Given that, like most neo-Darwinians, we accept the orthodox theory that speciation starts with geographical isolation, what should we expect to see in the fossil record?
Recall the hypothetical population of shrews, with a new species diverging on the far side of a mountain range, then eventually returning to the ancestral homelands and, quite possibly, driving the ancestral species extinct. Suppose that these shrews had left fossils; suppose even that the fossil record was perfect, with no gaps due to the unfortunate omission of key stages. What should we expect these fossils to show us? A smooth transition from ancestral species to daughter species? Certainly not, at least if we are digging in the main landmass where the original ancestral shrews lived, and to which the new species returned. Think of the history of what actually happened in the main landmass. There were the ancestral shrews, living and breeding happily away, with no particular reason to change. Admittedly their cousins the other side of the mountains were busy evolving, but their fossils are all on the other side of the mountain so we don't find them in the main landmass where we are digging. Then, suddenly (suddenly by geological standards, that is), the new species returns, competes with the main species and, perhaps, replaces the main species. Suddenly the fossils that we find as we move up through the strata of the main landmass change. Previously they were all of the ancestral species.
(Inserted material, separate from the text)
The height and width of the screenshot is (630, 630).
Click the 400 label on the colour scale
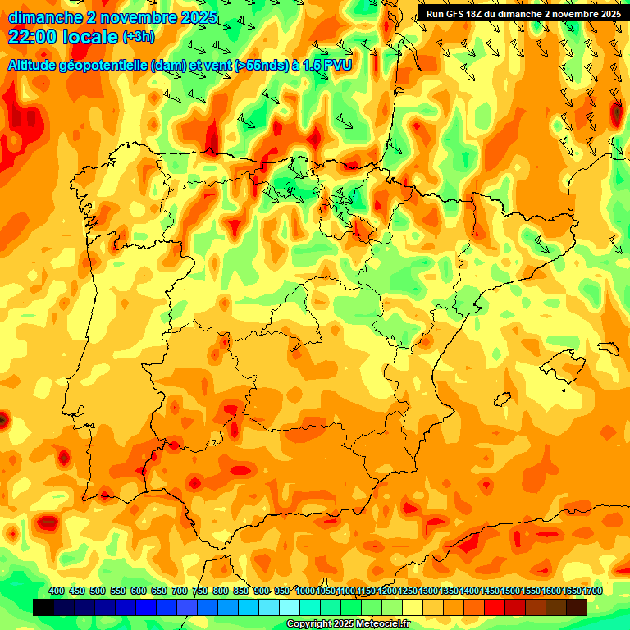click(x=57, y=591)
Now, abruptly and without visible transitions, fossils of the new species appear, and fossils of the old species disappear.
The 'gaps', far from being annoying imperfections or awkward embarrassments, turn out to be exactly what we should positively expect, if we take seriously our orthodox neo-Darwinian theory of speciation. The reason the 'transition' from ancestral species to descendant species appears to be abrupt and jerky is simply that, when we look at a series of fossils from any one place, we are probably not looking at an evolutionary event at all: we are looking at a migrational event, the arrival of a new species from another geographical area. Certainly there were evolutionary events, and one species really did evolve, probably gradually, from another. But in order to see the evolutionary transition documented in the fossils we should have to dig elsewhere - in this case on the other side of the mountains.